- _TASK DETAILS_: What is needed is an exact printout of all the data.

- _RECORDS TO USE_:
+---+
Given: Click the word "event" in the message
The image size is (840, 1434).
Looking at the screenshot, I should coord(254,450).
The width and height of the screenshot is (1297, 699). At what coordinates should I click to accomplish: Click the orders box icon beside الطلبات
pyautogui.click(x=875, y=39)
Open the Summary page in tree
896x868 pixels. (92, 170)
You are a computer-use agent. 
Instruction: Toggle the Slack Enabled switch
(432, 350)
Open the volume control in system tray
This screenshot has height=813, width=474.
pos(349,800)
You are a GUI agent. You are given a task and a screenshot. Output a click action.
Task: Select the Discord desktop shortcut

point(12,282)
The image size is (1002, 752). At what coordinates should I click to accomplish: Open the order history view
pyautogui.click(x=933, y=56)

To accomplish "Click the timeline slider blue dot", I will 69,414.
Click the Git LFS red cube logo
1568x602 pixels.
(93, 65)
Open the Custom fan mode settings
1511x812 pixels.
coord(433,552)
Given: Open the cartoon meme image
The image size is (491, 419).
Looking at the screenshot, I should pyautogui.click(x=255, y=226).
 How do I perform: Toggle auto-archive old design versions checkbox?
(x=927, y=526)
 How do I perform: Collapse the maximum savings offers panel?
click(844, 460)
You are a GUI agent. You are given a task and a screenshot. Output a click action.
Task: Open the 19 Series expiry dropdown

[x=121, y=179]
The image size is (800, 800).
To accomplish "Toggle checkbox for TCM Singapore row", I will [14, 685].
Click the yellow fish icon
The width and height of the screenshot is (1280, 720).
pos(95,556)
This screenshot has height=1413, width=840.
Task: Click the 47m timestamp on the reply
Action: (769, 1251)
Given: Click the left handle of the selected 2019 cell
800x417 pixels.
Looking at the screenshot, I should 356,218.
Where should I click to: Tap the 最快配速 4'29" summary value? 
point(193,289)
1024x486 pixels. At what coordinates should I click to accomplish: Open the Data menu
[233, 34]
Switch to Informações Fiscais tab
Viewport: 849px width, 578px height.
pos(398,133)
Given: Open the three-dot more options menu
+---+
- _WORKED SOLUTION_:
Given: Click the word "event" in the message
The image size is (840, 1434).
Looking at the screenshot, I should coord(254,450).
The width and height of the screenshot is (1297, 699). At what coordinates should I click to accomplish: Click the orders box icon beside الطلبات
pyautogui.click(x=875, y=39)
Open the Summary page in tree
896x868 pixels. (92, 170)
You are a computer-use agent. 
Instruction: Toggle the Slack Enabled switch
(432, 350)
Open the volume control in system tray
This screenshot has height=813, width=474.
pos(349,800)
You are a GUI agent. You are given a task and a screenshot. Output a click action.
Task: Select the Discord desktop shortcut

point(12,282)
The image size is (1002, 752). At what coordinates should I click to accomplish: Open the order history view
pyautogui.click(x=933, y=56)

To accomplish "Click the timeline slider blue dot", I will 69,414.
Click the Git LFS red cube logo
1568x602 pixels.
(93, 65)
Open the Custom fan mode settings
1511x812 pixels.
coord(433,552)
Given: Open the cartoon meme image
The image size is (491, 419).
Looking at the screenshot, I should pyautogui.click(x=255, y=226).
 How do I perform: Toggle auto-archive old design versions checkbox?
(x=927, y=526)
 How do I perform: Collapse the maximum savings offers panel?
click(844, 460)
You are a GUI agent. You are given a task and a screenshot. Output a click action.
Task: Open the 19 Series expiry dropdown

[x=121, y=179]
The image size is (800, 800).
To accomplish "Toggle checkbox for TCM Singapore row", I will [14, 685].
Click the yellow fish icon
The width and height of the screenshot is (1280, 720).
pos(95,556)
This screenshot has height=1413, width=840.
Task: Click the 47m timestamp on the reply
Action: (769, 1251)
Given: Click the left handle of the selected 2019 cell
800x417 pixels.
Looking at the screenshot, I should 356,218.
Where should I click to: Tap the 最快配速 4'29" summary value? 
point(193,289)
1024x486 pixels. At what coordinates should I click to accomplish: Open the Data menu
[233, 34]
Switch to Informações Fiscais tab
Viewport: 849px width, 578px height.
pos(398,133)
Given: Open the three-dot more options menu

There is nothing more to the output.